--- Text block ---

Honor is not bad for starting if you want to warmonger early, and if you split between the two, you'll get the best benefits of neither. You need 3 policies in Liberty to get the faster Settlers, and at that point, you're better off finishing Liberty than getting into Honor, because what the hell good is Honor if you're not getting faster barracks, cheap upgrades, and faster exp? You won't get those before it's time to get Rationalism, and if you'd just stuck with one tree, you'd have the policies to dabble in Aesthetics, Patronage, Commerce, or Exploration.
Honor just plays a completely different game than the other trees, you're not going to settle that many of your own cities, maybe 3 tops, and you'll be relying more on your trade routes for science, but that's okay, because you're going to conquer capitals with juicy, juicy wonders. Your culture is better than the others if you go down the right side first, and on Deity, Honor is the only bonus against barbs you'll ever get. Honor is not a common start, but it's certainly viable with an all-in strategy.
On the bottomline, I agree with OP and many others here: Problem for Liberty is that because wide expansion doesn't happen right from the start but only from medieval era, starting with Liberty over Tradition sets you significantly back for a good part of the game, and I'm not convinced that the late-game gain from Liberty (over tradition) is actually big enough to make up for this? To make this worse, because both Honor and Piety only seem to work as secondary trees (with either Tradition or Liberty), this makes for a very heavy domination of Tradition in the game.
Liberty is actually better at setting up shop quickly, much better than Tradition unless you get obscenely lucky, and because of this, you get a large early game boom, followed by a short lull (which is needed to build up necessary infrastructure), then a second big boom as you expand your empire, and if you're Liberty, you'll want to go to war eventually.
Liberty can be seen as the warmonger tree for civs with mid-game UUs. You CAN go peaceful, but you'll likely have to go warmonger eventually. Honor is for people who want to go to conquer others right away and focus on the warmonger half of the tech tree. With Honor, I've conquered capitals with no losses, so handily, on turn 90, that the AIs sue for peace and give me all their cities.
So, why is Tradition so popular? Because it's so
easy. Tradition is pretty much autopilot for people with bad habits and rigid routines, fittingly enough. Tradition is all about build order optimization and beelining to peaceful victories, and people love that because it's much easier than thinking and working, and if you get stuck going anything but Freedom, your empire suffers. Wide empires can work with Freedom. Order is much less effective with Tall empires. It's also less effective if you're willing to do the work to make your empire great. On high difficulty, Liberty is the only way to get more than 3 cities in all the best spots. Tradition has to deal with sloppy seconds, and rarely gets a good spot for its 3rd. Liberty often gets prime real estate in all 4 of its first cities, is much faster at improving those first cities, and you occasionally find a vast expanse that's good for 6 or 7 cities.
Liberty is nowhere near underpowered. It takes more work, but it's even better than Tradition once you get it going.

--- Available data ---

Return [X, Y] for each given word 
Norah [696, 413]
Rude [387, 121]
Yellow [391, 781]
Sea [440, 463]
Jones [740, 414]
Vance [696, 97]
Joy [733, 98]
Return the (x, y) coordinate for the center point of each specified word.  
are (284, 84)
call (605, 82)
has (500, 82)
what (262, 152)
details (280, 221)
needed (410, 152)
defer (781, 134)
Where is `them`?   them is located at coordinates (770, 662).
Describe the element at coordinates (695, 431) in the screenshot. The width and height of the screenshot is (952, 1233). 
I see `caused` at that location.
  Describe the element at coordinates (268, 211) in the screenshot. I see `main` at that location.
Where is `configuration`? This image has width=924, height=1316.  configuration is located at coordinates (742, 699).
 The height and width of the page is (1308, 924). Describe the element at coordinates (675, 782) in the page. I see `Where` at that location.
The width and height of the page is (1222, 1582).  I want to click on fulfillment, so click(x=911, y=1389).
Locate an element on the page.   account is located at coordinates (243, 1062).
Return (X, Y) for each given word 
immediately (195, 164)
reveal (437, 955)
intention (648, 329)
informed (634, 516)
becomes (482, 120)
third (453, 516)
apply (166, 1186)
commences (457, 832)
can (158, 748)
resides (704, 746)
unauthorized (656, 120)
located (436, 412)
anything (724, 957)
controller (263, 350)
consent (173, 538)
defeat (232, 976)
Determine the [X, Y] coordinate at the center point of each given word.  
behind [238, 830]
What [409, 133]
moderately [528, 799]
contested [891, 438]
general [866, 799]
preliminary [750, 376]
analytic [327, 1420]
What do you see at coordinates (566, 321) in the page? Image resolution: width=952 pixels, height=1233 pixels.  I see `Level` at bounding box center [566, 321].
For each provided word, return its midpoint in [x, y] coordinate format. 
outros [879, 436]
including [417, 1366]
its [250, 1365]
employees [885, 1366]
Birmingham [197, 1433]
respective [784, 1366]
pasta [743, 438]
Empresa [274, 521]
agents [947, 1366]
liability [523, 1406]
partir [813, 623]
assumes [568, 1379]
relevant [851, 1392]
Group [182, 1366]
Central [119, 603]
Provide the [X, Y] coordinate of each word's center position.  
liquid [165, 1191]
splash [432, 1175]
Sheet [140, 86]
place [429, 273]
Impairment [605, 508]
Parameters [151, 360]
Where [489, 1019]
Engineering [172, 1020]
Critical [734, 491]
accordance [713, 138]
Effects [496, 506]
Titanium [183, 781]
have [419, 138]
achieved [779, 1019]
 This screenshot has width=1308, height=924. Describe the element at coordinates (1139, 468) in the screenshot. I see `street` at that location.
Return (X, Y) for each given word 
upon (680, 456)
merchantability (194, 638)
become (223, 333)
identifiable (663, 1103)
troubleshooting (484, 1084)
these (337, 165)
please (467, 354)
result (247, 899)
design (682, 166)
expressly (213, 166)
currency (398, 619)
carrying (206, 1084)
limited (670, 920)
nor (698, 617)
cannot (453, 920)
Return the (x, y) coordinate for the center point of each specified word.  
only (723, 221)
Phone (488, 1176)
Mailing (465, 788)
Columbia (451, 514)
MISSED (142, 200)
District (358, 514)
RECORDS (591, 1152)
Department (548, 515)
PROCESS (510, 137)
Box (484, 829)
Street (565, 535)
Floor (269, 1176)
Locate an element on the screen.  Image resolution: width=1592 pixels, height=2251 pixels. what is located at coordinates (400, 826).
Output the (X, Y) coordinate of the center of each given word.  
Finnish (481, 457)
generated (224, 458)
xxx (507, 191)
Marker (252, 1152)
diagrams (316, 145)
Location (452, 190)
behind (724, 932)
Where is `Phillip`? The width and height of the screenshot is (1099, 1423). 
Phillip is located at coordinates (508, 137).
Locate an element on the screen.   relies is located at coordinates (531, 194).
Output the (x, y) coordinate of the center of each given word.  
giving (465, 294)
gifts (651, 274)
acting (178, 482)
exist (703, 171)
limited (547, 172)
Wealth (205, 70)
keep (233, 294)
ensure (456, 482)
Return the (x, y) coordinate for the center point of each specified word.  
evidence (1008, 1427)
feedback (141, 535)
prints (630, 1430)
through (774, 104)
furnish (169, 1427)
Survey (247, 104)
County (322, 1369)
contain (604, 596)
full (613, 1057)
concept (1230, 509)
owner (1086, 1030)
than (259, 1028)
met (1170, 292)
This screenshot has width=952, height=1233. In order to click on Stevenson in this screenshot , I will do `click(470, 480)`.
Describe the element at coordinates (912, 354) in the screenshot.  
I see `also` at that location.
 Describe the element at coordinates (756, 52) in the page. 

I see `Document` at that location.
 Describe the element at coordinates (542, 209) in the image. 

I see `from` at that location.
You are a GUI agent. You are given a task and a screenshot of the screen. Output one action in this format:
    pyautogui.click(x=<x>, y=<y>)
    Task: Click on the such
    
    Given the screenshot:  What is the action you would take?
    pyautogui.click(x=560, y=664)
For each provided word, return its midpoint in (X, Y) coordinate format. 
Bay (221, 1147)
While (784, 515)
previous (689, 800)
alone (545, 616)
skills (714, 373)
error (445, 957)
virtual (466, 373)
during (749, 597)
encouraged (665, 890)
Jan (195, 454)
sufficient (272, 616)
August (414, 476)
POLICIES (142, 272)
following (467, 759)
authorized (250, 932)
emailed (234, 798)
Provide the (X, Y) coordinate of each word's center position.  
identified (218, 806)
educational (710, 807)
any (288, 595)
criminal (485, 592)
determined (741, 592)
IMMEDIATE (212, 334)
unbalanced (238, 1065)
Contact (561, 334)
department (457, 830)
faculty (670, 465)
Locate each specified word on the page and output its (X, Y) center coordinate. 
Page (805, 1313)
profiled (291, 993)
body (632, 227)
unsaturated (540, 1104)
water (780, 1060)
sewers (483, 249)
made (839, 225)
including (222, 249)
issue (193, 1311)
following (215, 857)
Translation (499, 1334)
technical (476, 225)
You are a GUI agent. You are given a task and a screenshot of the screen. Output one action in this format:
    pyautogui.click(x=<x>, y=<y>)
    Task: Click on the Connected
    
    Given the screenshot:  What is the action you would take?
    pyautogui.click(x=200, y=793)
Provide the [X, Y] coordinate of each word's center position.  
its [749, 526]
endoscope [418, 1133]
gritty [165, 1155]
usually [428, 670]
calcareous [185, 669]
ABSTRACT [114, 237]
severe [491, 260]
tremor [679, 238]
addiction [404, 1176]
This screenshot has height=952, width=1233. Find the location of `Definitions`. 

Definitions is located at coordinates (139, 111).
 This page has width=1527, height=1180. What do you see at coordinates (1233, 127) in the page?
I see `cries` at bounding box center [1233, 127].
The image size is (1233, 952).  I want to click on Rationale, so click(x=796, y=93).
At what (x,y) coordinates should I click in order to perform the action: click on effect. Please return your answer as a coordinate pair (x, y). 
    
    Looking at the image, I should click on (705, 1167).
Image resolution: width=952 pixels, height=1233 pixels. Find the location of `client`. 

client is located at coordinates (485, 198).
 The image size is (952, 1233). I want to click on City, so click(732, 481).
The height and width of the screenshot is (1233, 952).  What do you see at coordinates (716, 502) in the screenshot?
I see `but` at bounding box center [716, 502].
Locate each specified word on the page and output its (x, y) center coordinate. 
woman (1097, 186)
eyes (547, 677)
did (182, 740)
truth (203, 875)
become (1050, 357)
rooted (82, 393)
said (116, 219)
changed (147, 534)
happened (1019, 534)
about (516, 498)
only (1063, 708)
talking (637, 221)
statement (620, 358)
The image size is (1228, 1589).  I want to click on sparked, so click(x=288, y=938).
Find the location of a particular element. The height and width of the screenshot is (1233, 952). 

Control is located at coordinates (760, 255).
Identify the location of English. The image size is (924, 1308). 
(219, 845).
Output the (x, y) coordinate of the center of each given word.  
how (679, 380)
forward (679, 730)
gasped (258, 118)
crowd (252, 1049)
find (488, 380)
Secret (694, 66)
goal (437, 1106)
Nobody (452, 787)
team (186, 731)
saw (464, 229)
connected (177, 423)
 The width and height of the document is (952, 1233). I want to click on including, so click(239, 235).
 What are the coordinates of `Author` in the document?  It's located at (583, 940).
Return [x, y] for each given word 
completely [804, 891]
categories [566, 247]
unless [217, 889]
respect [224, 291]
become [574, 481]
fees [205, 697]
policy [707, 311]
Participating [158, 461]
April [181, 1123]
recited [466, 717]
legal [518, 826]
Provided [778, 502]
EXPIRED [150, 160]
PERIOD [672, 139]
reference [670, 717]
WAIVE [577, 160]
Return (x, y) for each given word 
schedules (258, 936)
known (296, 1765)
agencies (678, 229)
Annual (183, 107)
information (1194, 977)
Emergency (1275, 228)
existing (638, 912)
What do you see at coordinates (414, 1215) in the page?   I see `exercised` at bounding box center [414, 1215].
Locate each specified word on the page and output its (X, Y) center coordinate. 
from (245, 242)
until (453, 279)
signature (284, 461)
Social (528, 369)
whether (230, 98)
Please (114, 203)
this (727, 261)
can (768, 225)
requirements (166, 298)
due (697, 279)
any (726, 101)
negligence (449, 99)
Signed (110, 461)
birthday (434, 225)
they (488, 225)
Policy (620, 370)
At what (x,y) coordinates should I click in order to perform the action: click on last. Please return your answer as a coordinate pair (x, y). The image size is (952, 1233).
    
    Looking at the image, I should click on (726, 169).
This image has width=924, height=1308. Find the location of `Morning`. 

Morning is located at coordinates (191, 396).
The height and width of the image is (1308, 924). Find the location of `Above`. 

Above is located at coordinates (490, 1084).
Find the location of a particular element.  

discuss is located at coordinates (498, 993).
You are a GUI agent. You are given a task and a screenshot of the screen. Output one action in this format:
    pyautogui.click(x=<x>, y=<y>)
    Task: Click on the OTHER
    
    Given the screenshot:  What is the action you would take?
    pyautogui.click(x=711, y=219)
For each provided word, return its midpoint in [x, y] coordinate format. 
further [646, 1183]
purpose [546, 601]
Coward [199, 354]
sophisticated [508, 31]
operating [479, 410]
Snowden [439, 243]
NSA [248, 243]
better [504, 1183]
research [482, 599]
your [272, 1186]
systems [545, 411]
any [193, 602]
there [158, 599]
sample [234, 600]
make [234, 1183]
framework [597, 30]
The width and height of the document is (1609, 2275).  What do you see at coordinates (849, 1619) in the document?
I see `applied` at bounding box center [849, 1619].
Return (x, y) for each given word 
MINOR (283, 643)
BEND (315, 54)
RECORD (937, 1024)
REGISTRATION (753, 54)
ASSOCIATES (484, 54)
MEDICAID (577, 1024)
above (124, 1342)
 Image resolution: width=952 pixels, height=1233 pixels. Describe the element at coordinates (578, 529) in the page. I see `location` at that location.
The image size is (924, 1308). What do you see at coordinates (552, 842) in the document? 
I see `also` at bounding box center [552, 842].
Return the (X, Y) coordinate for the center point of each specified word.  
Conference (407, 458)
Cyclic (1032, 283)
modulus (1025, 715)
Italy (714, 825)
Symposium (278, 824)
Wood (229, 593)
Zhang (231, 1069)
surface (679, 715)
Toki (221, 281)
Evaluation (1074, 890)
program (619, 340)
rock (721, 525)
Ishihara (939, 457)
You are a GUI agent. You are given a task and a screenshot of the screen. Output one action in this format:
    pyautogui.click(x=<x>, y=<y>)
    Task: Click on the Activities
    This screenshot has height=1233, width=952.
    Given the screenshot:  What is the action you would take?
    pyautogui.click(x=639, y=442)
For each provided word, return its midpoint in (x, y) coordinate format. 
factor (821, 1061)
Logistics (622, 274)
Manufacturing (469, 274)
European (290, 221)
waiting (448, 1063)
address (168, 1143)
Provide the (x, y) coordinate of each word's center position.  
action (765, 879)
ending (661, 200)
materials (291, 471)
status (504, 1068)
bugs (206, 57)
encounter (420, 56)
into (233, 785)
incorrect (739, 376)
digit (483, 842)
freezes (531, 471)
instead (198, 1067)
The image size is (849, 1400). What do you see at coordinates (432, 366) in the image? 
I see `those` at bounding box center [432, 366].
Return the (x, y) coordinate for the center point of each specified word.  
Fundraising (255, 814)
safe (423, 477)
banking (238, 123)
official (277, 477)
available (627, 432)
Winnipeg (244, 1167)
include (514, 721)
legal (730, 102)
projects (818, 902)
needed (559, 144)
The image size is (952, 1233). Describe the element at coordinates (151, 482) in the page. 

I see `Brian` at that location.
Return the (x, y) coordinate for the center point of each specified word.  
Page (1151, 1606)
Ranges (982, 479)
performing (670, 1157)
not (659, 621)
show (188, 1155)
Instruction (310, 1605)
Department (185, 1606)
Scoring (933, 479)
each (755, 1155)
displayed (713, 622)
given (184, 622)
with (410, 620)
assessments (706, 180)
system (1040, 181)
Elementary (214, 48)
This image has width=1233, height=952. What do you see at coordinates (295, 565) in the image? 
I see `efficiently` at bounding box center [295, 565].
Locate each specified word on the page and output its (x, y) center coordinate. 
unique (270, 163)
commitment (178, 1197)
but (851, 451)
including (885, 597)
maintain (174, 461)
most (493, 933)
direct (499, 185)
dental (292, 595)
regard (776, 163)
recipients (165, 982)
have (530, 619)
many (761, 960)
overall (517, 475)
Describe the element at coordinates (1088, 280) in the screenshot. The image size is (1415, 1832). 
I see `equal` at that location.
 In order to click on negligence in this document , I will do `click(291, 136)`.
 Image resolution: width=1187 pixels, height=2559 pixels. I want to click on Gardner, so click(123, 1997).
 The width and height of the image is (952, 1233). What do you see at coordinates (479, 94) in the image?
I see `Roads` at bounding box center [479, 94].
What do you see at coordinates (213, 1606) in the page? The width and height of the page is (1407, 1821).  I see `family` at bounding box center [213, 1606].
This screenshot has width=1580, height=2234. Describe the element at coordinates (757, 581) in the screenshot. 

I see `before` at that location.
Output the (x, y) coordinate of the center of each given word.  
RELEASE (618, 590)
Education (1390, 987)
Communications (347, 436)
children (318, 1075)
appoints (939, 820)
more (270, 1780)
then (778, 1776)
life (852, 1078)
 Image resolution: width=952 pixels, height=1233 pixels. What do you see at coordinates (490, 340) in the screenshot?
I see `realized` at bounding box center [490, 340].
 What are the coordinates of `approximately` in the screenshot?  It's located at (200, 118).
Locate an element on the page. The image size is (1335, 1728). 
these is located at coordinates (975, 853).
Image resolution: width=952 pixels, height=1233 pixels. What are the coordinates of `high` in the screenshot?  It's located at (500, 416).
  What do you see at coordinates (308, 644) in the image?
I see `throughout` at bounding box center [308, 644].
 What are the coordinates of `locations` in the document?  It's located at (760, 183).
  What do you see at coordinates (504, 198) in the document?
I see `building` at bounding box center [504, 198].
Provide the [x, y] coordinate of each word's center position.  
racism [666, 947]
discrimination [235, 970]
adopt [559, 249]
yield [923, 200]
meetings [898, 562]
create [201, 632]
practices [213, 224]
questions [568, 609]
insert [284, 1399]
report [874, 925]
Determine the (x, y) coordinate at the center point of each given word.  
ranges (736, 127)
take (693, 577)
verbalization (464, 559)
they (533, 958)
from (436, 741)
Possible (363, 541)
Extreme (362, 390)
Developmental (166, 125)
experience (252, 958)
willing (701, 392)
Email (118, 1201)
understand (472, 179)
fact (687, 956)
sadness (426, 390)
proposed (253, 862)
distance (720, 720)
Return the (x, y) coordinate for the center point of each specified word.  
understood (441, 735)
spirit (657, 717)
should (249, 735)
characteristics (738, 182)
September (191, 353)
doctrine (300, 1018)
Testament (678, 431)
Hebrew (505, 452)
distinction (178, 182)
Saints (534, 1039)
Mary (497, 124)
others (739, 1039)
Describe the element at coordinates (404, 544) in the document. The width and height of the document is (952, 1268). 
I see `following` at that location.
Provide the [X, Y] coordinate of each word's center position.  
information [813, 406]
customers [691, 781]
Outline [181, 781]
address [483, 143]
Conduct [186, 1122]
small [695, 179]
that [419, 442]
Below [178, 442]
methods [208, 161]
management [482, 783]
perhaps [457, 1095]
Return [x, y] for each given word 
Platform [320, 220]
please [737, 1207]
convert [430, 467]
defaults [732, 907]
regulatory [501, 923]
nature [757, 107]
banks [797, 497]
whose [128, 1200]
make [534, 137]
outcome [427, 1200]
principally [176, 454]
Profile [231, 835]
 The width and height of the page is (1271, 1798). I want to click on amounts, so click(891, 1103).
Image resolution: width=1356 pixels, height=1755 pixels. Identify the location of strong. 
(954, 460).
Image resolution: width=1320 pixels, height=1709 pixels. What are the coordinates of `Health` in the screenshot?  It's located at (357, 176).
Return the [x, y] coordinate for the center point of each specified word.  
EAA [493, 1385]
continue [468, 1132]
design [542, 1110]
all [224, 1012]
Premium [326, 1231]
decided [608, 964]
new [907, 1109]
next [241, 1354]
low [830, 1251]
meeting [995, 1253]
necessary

---

▶ _Required work_:
1 > According to the passage about Honor, Liberty, and Tradition, why is splitting early policies between Liberty and Honor a poor choice? Answer in one to three sentences.
2 > Copy the words of the passage about Honor, Liberty, and Tradition starting at "Honor is not bad" and ending at "Commerce, or Exploration.".
Rely only on the passage about Honor, Liberty, and Tradition, not on the rows.

▶ _Replies_:
1 > By the time three Liberty policies have been taken for faster Settlers, it is better to finish Liberty, because Honor's faster barracks, cheap upgrades, and faster experience won't arrive before it is time for Rationalism. Sticking with one tree would instead leave policies free to dabble in Aesthetics, Patronage, Commerce, or Exploration.

2 >
Honor is not bad for starting if you want to warmonger early, and if you split between the two, you'll get the best benefits of neither. You need 3 policies in Liberty to get the faster Settlers, and at that point, you're better off finishing Liberty than getting into Honor, because what the hell good is Honor if you're not getting faster barracks, cheap upgrades, and faster exp? You won't get those before it's time to get Rationalism, and if you'd just stuck with one tree, you'd have the policies to dabble in Aesthetics, Patronage, Commerce, or Exploration.